Após cinco décadas desde sua morte em 1974, Rodrigues desempenha papel fundamental na influência das novas gerações do samba e em outros gêneros musicais. Os sentimentos melancólicos e as dores de amores perdidos são temáticas presentes nas composições brasileiras.

Presentes em obras como a da cantora sertaneja Marília Mendonça, a “Rainha da sofrência”, voz que renovou o repertório da sofrência. A cantora Mona Gadelha acredita na influência das produções de Lupicínio nas canções atuais, ela ainda cita que no single autoral "Tudo bem comigo", que segue inspiração no trabalho do gaúcho.


“Dor de cotovelo, fossa e hoje sofrência. Lupicínio é o pai, ele é clássico, suas canções são eternas para quem ama a música brasileira e sofre de amor. Acho que Marília Mendonça foi uma herdeira dele, e todos que cantam as dores de amor têm um elo com sua obra”, pontua.

Gadelha é reconhecida como artista pioneira do rock em Fortaleza na década de 1970 e desempenha uma representatividade na cena de rock e blues na cidade. Para ela, as composições do “Rei da Dor de Cotovelo” traçam um paralelo com o blues, ritmo de origem norte-americana do século XIX, entre a população negra nas plantações de algodão.


“Ele em seus temas é muito ‘bluesy’. Remete à dor que o blues exala, ressaltando o sofrimento que a perda provoca na gente. Imagine passar uma noite ouvindo Janis Joplin e Lupicínio. O que vai sobrar desta pobre alma? Por exemplo, ‘Uma Canção pra Você(Jaqueta Amarela)’, de Assucena (gravada pelas Bahias e A Cozinha Mineira) é Lupicínio e blues”, compara.

Assim como o blues, o samba também segue o processo histórico advindo de negros escravizados no século XX. Com a influência da cultura africana no Brasil, o gênero musical nasce nas rodas de dança em que pessoas seguiam o som obtido por meio dos batuques.

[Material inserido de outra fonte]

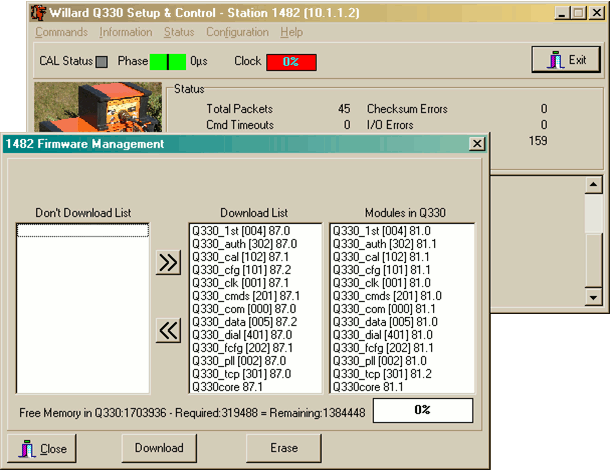Click the double left arrow move button
This screenshot has height=470, width=610.
pos(169,331)
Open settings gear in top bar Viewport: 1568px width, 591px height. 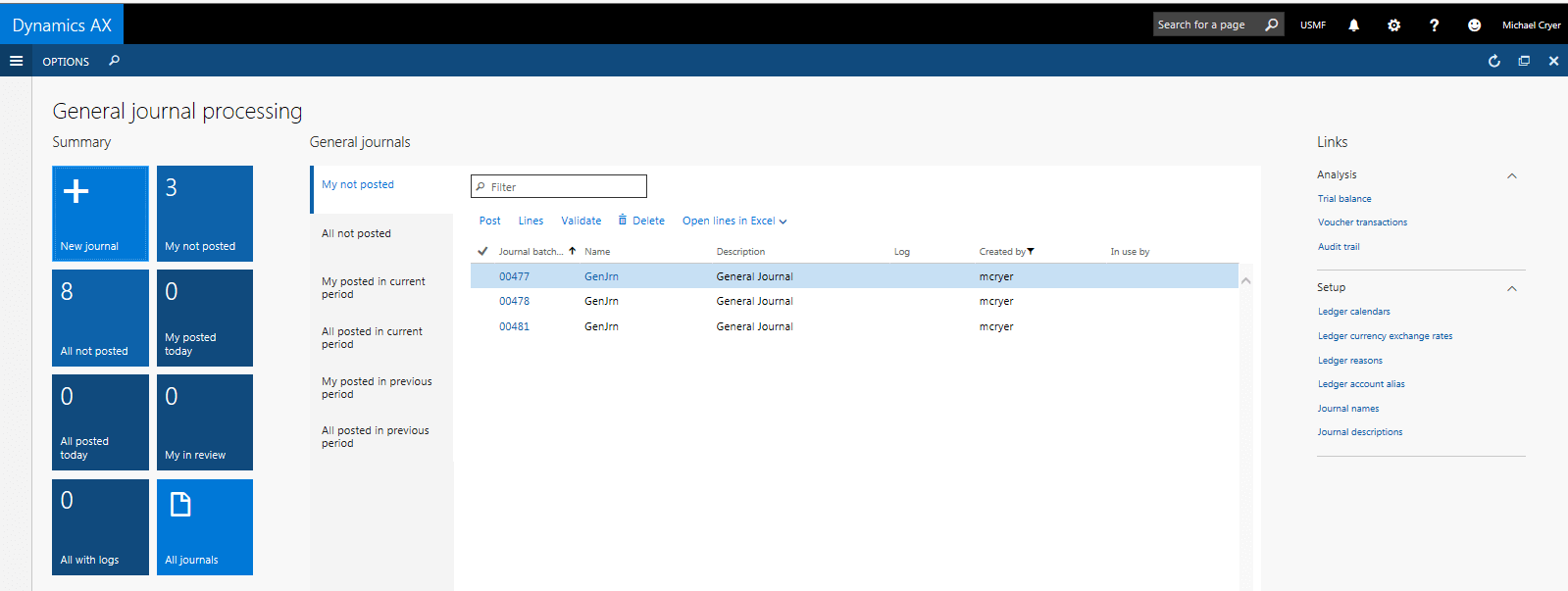[1393, 25]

Como um subgênero musical acontece a ascensão do samba-canção no final da década de 1920, momento de modernização do samba urbano do Rio de Janeiro, que deixava aos poucos o maxixe, um estilo de dança de salão.

Diante de todos os processos culturais, Felipe comenta que o autor das músicas “quem há de dizer”, “Foi assim” e “Nunca” foi um forte aliado para perpetuação do samba e todos os subgêneros do ritmo.

“O samba é uma grande matriz da música brasileira, logo ele permanece estruturando a música nacional. Então o samba ele tá mais vivo do que nunca, porém segue se renovando, seja esteticamente, ou pelo interesse das novas gerações sobre o ritmo. E o Lupicínio deu a sua contribuição para a permanência do samba”, conclui.